Trilogia "No País dos Outros"
Livros, 2021-2025
Leila Slimani, escritora franco-marroquina que vive em Portugal, acaba de lançar “Levarei o Fogo Comigo”, a terceira e última parte da história da família Belhaj. No primeiro volume, de 2021, conhecemos a francesa Mathilde que, no decorrer na II Guerra Mundial, se mudou para Marrocos com um garboso homem que combateu pelos Aliados. No Marrocos rural dos anos 40, Mathilde tenta adaptar-se a uma vida completamente nova, sendo vista como estranha pelos seus novos concidadãos e muitas vezes, até pelo marido. Mathilde vai encontrando o seu espaço, graças aos seus filhos e à sua forma de ajudar todos, tornando-se numa curandeira informada. Ao mesmo tempo, o marido, Amine vai fazendo de tudo para que a sua quinta seja próspera e que o seu nome se torne conhecido e respeitado.
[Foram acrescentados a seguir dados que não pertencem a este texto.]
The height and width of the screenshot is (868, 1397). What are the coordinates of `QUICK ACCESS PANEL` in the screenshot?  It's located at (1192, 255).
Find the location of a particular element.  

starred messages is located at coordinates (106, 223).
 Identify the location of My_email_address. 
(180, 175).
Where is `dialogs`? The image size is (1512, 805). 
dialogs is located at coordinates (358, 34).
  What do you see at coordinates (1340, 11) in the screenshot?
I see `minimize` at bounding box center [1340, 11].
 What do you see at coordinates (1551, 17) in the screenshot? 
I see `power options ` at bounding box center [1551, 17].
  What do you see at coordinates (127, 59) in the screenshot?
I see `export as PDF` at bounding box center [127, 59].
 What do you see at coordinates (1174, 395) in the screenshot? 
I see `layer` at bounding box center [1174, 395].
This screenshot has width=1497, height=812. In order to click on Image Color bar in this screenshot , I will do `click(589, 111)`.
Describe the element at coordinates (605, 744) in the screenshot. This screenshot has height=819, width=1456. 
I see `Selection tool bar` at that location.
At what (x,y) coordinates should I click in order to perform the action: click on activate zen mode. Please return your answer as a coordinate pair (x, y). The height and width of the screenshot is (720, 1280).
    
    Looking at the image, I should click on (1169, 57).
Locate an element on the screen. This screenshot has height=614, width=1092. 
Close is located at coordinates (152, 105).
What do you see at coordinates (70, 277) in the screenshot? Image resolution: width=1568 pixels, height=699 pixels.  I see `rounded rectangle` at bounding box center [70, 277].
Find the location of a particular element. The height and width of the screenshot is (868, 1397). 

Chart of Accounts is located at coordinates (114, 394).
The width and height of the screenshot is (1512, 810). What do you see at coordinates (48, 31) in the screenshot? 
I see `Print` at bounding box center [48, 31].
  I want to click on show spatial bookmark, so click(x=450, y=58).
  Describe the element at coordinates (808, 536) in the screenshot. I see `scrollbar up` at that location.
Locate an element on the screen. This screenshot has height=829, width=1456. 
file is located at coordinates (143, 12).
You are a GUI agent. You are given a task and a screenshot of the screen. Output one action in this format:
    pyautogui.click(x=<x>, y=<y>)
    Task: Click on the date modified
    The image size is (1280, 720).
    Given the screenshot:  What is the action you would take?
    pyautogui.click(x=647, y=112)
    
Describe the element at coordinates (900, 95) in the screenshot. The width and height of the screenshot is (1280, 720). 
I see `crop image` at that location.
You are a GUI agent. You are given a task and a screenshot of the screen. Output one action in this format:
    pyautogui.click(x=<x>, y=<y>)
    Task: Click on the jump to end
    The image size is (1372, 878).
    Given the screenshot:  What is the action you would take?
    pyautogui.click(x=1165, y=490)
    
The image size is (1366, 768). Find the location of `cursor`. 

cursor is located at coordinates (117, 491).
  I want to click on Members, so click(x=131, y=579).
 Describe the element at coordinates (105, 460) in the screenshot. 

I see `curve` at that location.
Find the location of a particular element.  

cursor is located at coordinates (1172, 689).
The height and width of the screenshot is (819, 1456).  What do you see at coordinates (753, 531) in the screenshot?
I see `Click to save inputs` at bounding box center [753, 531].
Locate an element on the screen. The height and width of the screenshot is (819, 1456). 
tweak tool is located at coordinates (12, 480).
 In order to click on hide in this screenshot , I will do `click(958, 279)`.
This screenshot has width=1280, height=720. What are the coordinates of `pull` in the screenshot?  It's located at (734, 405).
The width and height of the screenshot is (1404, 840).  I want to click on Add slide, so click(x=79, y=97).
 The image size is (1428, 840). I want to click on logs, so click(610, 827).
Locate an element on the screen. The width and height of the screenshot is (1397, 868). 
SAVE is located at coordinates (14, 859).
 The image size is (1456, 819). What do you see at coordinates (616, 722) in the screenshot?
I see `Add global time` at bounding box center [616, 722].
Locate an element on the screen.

Em 2022, saiu “Vejam Como Dançamos”, com a ação situada no fim dos anos 60, com o casal já mais estabelecido em Marrocos, um país entre a tradição e a modernidade. Aisha, filha de Mathilde e Amine, acaba por chamar a si o centro da ação, enquanto jovem emancipada (ecos do maio de 1968) que procura o seu caminho até se ver como potencial médica.
Agora, avançamos até aos anos 80 e vemos Aisha e o marido, Mehdi, e olhamos sobretudo para as suas filhas, Ines e Mia, que vai para Paris e conta a historia da família, tal como a própria Leila o fez.


R. F. Kuang, escritora sino-americana, responsável pelo fabuloso Babel, de 2022, apresentou depois a trilogia, cujo primeiro volume é este A Guerra das Papoilas. No centro de tudo está Rin, orfã que cresceu na pobreza, criada por um casal que só quis lucrar com ele. Chegada a hora de casar com um homem mais velho que pagaria pela jovem, Rin estuda noite em dia sem parar para passar no Keju, o teste para encontrar os jovens com mais talento de um Império ficticio. Rin passa com distinção e ingressa em Sinegard, a escola militar de elite de Nikan. Por lá, apesar de nada ter a ver com os filhos dos maiores politicos e comandantes militares, acaba por ganhar o seu espaço e descobrir que os deuses considerados mortos estão vivos e que lhe podem dar um poder sem par. E é assim que Rin, se torna numa arma ao serviço do Império.
Guy Deslile, desenhador canadiano, conhecido pelos seus álbuns de banda desenhada autobiográficos, como Shenzhen ou Pyongyang, dedica-se, desta vez, a contar a história do inglês Eadweard Muybridge, fotografo celebre sobretudo nos EUA graças ao uso de várias cameras fotográficas ao mesmo tempo para captar movimento e inventor do zoopraxiscópio, um dispositivo para projetar os retratos em movimento que seria o precursor da película de celuloide, usada ainda hoje.